● Task description
Which lines in the data below contain the string "will"? Show each one.

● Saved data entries
════════

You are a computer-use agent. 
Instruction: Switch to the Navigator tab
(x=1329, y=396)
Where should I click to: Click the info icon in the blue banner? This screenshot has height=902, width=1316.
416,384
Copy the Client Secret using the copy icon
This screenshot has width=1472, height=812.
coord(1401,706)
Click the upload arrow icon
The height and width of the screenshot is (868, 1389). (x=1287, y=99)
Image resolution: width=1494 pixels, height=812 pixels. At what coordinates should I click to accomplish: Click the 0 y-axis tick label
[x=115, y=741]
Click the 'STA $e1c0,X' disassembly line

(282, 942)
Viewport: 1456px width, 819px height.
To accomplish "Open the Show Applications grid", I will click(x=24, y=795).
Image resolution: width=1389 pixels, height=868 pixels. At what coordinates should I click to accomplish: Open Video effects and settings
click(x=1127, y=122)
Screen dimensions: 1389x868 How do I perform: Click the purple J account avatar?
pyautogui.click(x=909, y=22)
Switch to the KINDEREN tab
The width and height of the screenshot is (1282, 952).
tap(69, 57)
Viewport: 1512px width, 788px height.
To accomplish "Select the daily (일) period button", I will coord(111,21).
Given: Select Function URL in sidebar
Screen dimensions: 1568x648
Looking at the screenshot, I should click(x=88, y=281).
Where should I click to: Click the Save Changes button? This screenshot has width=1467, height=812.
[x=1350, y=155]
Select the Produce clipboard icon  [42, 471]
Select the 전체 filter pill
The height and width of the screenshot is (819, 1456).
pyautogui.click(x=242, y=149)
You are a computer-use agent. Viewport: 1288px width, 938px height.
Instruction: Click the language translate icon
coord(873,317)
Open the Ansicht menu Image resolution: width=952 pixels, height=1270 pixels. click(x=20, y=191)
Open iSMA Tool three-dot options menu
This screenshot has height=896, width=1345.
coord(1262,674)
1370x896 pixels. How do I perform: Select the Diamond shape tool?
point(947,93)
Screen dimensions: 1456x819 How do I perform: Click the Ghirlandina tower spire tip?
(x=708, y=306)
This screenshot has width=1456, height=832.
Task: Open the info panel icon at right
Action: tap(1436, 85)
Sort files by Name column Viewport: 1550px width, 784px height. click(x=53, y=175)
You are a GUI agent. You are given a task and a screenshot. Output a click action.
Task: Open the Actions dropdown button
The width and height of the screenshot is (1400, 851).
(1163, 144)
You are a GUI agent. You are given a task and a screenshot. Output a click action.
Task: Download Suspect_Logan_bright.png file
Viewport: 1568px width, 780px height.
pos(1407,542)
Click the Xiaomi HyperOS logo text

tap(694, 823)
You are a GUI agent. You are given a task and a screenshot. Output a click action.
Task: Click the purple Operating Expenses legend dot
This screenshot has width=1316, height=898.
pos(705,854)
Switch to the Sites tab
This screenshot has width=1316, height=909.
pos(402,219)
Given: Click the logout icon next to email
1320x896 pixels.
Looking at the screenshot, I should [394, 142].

════════

● Answer space
To accomplish "Open the Show Applications grid", I will click(x=24, y=795).
To accomplish "Select the daily (일) period button", I will coord(111,21).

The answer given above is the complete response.